Selection and Management of Teachers
A second group of central problems have to do with the selection of teachers and their continued training while in service. It used to be very generally assumed, and in some quarters it seems to be assumed to-day, that in the teaching profession there is no need of training beyond the initial normal course or the initial college course that brought the candidate through the first requirements. A kind of persistence in professional efficiency on the part of teachers is assumed.
The day of such easy-going neglect of professional requirements is over. Score cards of teachers’ qualifications are being worked out. The relative importance of such personal qualifications as a pleasant voice and manner as compared with such products of training as knowledge of the correct forms of English expression and knowledge of geography or Latin must be determined with direct reference to the particular duties which are required of the teacher.
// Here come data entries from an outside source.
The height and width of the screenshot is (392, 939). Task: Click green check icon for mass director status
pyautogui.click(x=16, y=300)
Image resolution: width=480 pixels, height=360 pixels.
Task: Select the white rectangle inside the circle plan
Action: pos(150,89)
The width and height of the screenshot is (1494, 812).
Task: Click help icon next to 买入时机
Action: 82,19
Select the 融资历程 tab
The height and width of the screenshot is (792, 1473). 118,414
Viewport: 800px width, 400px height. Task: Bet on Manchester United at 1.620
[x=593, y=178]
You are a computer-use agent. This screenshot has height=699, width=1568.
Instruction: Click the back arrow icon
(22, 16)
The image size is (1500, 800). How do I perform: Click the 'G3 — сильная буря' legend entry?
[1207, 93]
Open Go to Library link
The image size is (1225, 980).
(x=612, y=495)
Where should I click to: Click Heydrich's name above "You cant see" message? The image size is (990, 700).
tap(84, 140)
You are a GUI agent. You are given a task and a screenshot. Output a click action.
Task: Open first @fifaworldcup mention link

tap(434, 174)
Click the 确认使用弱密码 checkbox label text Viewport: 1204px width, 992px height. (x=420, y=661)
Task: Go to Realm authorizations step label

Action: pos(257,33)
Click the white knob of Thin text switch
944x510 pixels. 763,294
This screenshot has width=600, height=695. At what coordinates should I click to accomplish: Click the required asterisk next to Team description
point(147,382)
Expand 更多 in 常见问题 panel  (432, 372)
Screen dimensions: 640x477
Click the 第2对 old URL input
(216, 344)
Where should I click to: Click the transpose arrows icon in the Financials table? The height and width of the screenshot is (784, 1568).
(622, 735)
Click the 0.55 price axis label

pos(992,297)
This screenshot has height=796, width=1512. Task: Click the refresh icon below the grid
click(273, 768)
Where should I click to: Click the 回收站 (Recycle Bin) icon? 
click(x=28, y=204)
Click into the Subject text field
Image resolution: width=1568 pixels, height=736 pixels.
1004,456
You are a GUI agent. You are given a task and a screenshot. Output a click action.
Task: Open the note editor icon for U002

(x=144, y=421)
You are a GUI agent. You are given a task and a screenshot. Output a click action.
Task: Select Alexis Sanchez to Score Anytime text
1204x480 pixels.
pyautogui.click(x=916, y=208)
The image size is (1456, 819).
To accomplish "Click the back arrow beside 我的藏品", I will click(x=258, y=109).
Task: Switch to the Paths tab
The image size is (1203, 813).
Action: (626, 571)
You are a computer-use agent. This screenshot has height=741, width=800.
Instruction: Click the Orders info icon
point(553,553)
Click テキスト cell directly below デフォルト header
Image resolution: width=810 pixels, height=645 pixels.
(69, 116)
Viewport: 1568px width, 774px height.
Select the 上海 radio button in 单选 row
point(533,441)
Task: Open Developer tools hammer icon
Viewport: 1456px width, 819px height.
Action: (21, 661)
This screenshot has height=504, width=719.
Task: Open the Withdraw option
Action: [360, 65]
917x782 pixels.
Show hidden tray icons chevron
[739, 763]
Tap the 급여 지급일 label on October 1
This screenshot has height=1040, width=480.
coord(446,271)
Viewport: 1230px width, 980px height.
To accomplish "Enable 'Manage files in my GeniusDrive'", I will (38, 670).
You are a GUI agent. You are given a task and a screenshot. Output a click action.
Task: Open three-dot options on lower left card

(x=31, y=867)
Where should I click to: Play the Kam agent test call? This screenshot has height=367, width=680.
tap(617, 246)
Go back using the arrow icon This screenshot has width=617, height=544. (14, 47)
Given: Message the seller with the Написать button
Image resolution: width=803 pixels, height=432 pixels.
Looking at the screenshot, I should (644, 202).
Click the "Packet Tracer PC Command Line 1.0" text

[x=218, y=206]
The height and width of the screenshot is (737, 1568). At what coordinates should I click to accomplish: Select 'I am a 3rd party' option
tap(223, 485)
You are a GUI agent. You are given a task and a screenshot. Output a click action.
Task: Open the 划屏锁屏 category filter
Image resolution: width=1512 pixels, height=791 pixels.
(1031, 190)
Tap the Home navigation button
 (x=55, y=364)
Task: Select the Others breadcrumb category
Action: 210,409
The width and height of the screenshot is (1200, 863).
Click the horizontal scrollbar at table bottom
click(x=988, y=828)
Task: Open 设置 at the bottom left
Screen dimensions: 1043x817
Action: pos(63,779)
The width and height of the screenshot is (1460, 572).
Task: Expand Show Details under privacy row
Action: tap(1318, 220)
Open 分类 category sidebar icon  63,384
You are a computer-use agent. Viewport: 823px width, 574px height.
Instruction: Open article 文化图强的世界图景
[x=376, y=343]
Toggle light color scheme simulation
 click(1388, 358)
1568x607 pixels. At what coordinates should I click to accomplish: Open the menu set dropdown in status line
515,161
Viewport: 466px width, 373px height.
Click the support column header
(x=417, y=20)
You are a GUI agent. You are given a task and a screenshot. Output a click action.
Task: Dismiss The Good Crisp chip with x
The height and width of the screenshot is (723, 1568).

The development of methods of correcting deficiencies in the equipment of a teaching corps, the proper distribution of the time and energy of a group of teachers, and the proper method of keeping the records of the work of teachers are all central problems. As the teacher stands in a central relation to his or her class, so the supervisor stands in a central relation to a corps of teachers.
Of all the problems touching teachers, that of their training in service is perhaps the most important. There is a great deal of very blind and ineffective effort expended each year in futile attempts to meet this problem. A great deal of required reading is done by teachers, and a great many meetings are attended which could be turned to better account if there were well-organized systems of training in service and of parallel promotional requirements.